Pediatric glioblastoma is an uncommon and aggressive brain tumor affecting children. Classified as a high-grade glioma (Grade IV), it is characterized by rapid growth and invasive nature within the central nervous system. While sharing a name with its adult counterpart, pediatric glioblastoma exhibits distinct molecular and genetic characteristics. This means adult research findings and treatment strategies cannot be directly applied to children, as their tumors often arise in different brain regions and have unique genetic alterations.
Symptoms of Pediatric Glioblastoma
Symptoms of glioblastoma in children vary depending on the tumor’s size and location. They often arise from increased intracranial pressure, leading to persistent headaches (often worse in the morning), nausea, and vomiting. Children may also exhibit increased lethargy or changes in activity levels due to this pressure.
Other symptoms are directly related to the tumor’s location. These include new-onset seizures, problems with balance or coordination (such as difficulty walking steadily), and vision changes (including blurred or double vision). Weakness in one or more limbs, or subtle shifts in personality and behavior (such as increased irritability or withdrawal), are also possible indicators. Since many of these symptoms can resemble more common childhood illnesses, it is important to consult a doctor if they are persistent or severe.
The Diagnostic Process
Confirming a diagnosis of glioblastoma in children involves clinical procedures designed to identify the tumor and understand its characteristics. The process begins with a thorough neurological examination, where a doctor assesses the child’s reflexes, coordination, vision, and mental status to identify any abnormalities. Following this initial assessment, neuroimaging techniques visualize the brain. Magnetic Resonance Imaging (MRI) scans provide detailed images of brain structures, showing the tumor’s size, location, and extent. Computed Tomography (CT) scans may also be used, offering cross-sectional images that quickly identify large tumors or swelling.
A definitive diagnosis relies on a biopsy, involving surgically removing a small sample of tumor tissue. This tissue is sent to a pathology lab for microscopic analysis. Pathologists examine the cells to determine the tumor type and grade, confirming it is glioblastoma. The analysis also includes molecular and genetic testing, identifying specific mutations and genetic markers within the tumor cells. This detailed molecular profile helps understand the tumor’s biology and guide treatment selection.
Standard Treatment Approaches
Treating pediatric glioblastoma involves a multi-faceted approach, combining several modalities. Surgical resection is usually the initial step, aiming to safely remove as much tumor as possible without causing further neurological damage. The extent of tumor removal, known as gross total resection, often correlates with better outcomes, though complete removal can be challenging due to the tumor’s infiltrative nature.

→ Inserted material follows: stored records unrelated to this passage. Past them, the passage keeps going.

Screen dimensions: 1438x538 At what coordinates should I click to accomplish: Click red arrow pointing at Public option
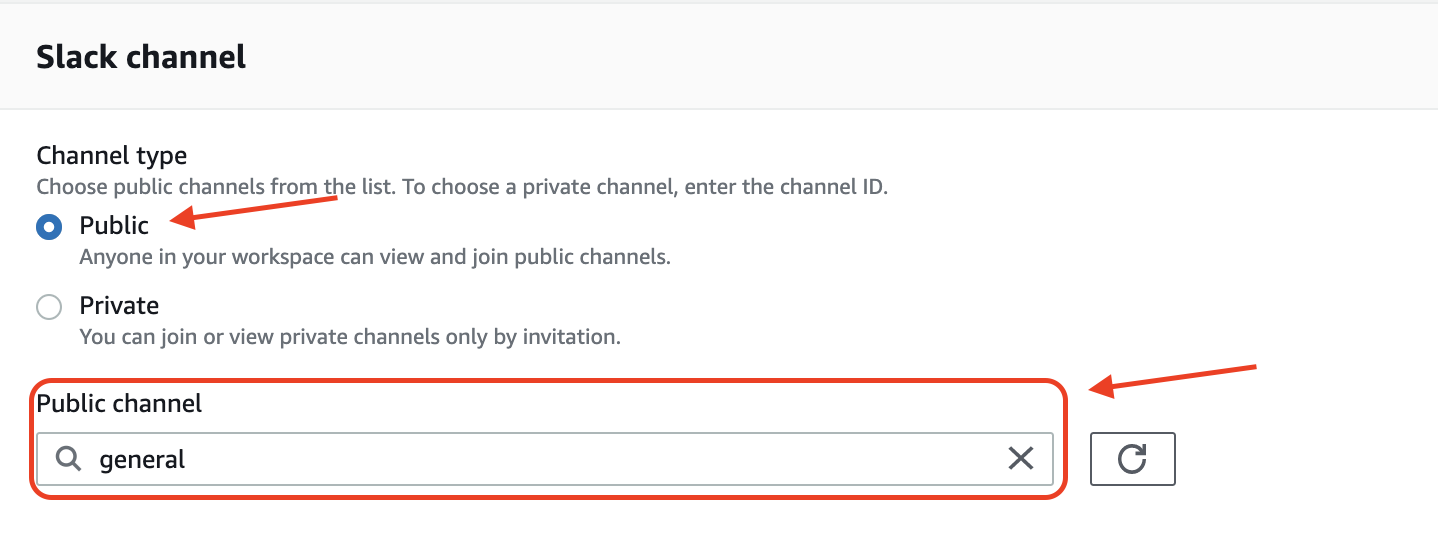pyautogui.click(x=255, y=207)
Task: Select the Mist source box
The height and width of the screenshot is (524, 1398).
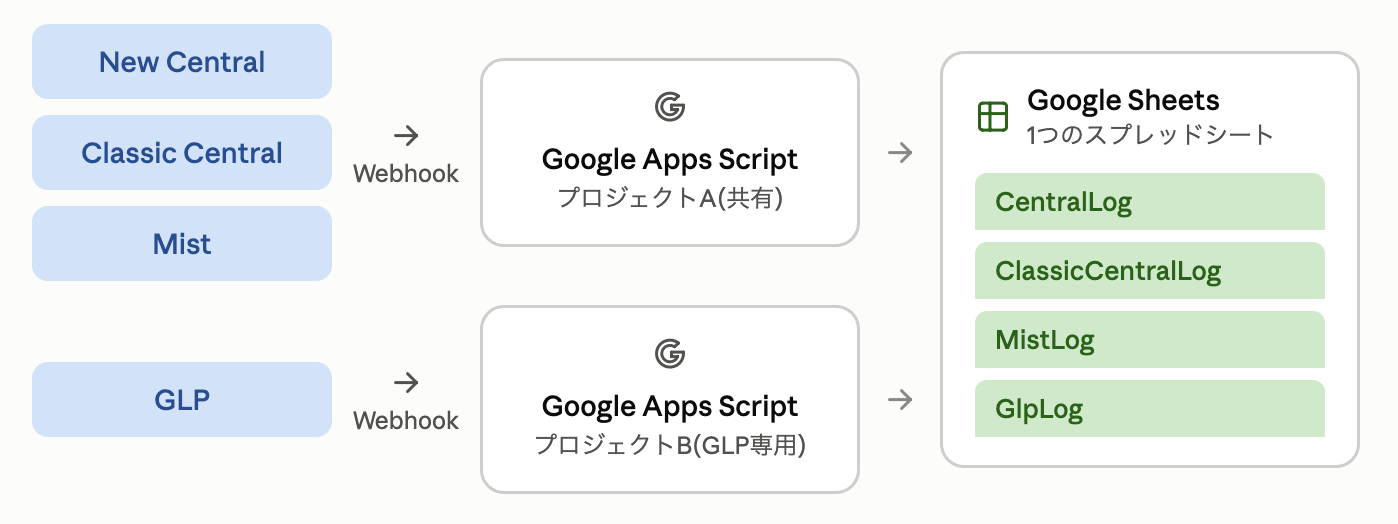Action: click(182, 244)
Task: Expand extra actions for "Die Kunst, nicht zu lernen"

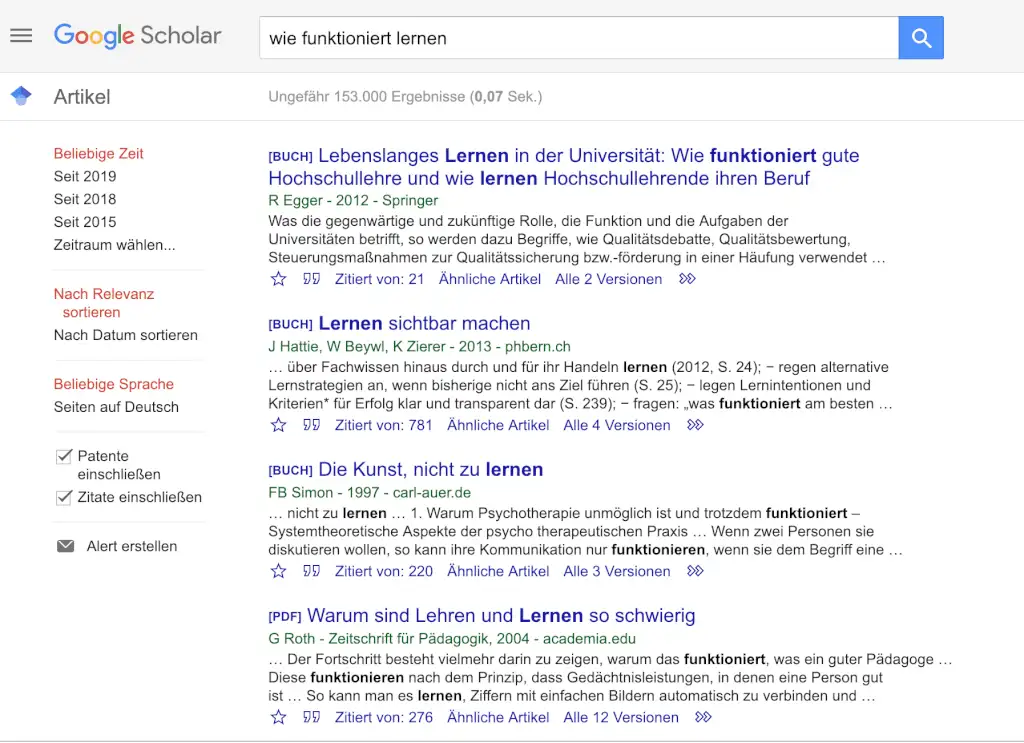Action: pyautogui.click(x=694, y=571)
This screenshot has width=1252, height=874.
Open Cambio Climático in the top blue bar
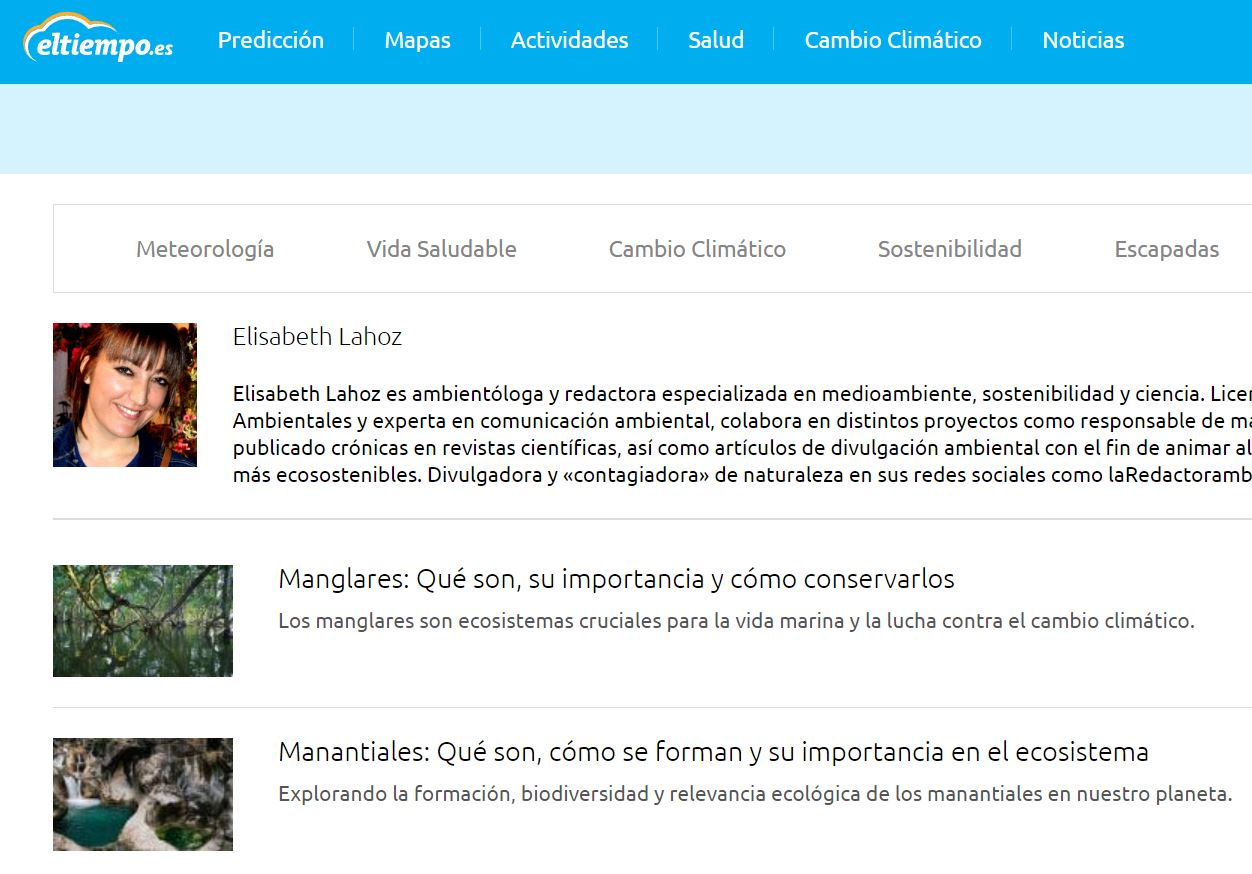click(x=893, y=40)
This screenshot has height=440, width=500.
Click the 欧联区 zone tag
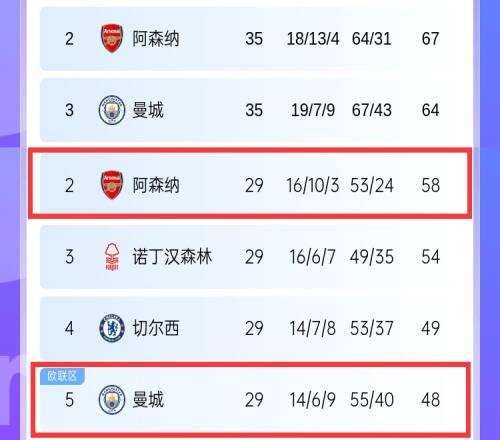click(x=62, y=376)
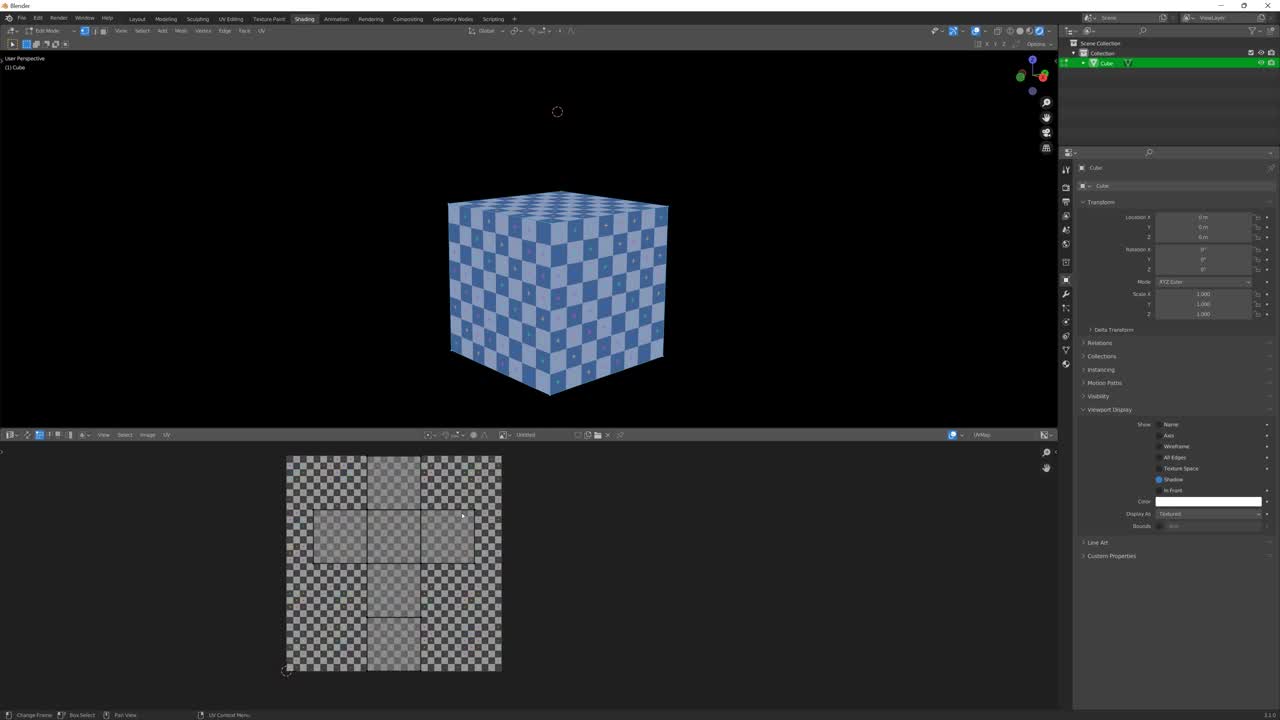The height and width of the screenshot is (720, 1280).
Task: Open the Display As dropdown set to Textured
Action: 1207,513
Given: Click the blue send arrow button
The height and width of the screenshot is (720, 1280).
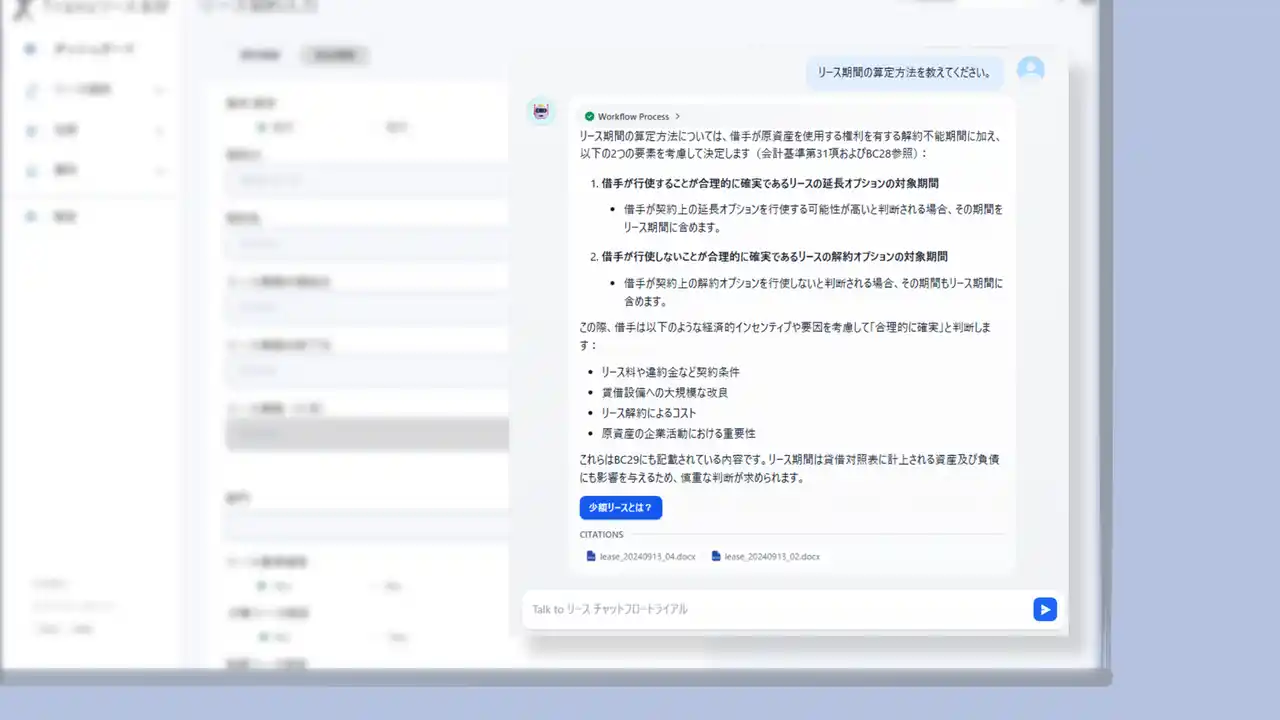Looking at the screenshot, I should [1045, 609].
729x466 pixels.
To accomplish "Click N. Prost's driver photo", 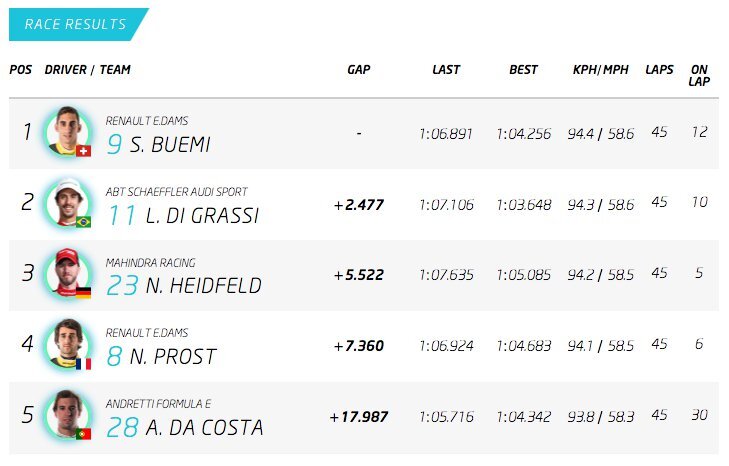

Following surgery, radiation therapy targets and eliminates any remaining cancer cells. This treatment uses high-energy beams to damage cancer cell DNA, preventing growth and division. For children, specialized techniques like proton beam therapy are often preferred. Protons deliver a more precise radiation dose to the tumor, minimizing exposure to surrounding healthy, developing brain tissue. This precision helps reduce potential long-term side effects on cognitive function and growth.
Chemotherapy uses medications to kill cancer cells throughout the body, either by stopping their growth or destroying them directly. These drugs can be administered orally or intravenously. Specific agents and protocols for children may differ from adults due to varying tumor biology and tolerance. Common chemotherapy drugs include temozolomide, which damages cancer cell DNA, or other agents in combination regimens. Chemotherapy aims to reduce tumor size, destroy microscopic disease, and improve overall disease control.
Prognosis and Current Research
The prognosis for pediatric glioblastoma presents significant challenges due to the tumor’s aggressive nature. Outcomes are influenced by factors like the extent of surgical removal and the tumor’s specific molecular and genetic characteristics. Each child’s response to treatment varies, so providing definitive statistics for individual cases can be misleading. Despite these difficulties, ongoing research continuously explores new treatment avenues.
Current research focuses on developing targeted therapies: drugs designed to attack specific genetic mutations or pathways within tumor cells. Studies investigate inhibitors targeting the PDGFRA gene (frequently amplified in pediatric glioblastomas) or therapies addressing histone H3 mutations like K27M. These therapies aim to be more precise and less toxic than traditional chemotherapy, potentially improving outcomes and reducing side effects.
Immunotherapy is another promising area, focusing on harnessing the body’s immune system to fight cancer. Researchers explore ways to activate a child’s immune cells to recognize and destroy glioblastoma cells, potentially through treatments like CAR T-cell therapy or checkpoint inhibitors. These novel approaches often occur within clinical trials, which test new treatments in a controlled environment. Participation in clinical trials is important for advancing glioblastoma understanding and developing more effective, less toxic therapies for children.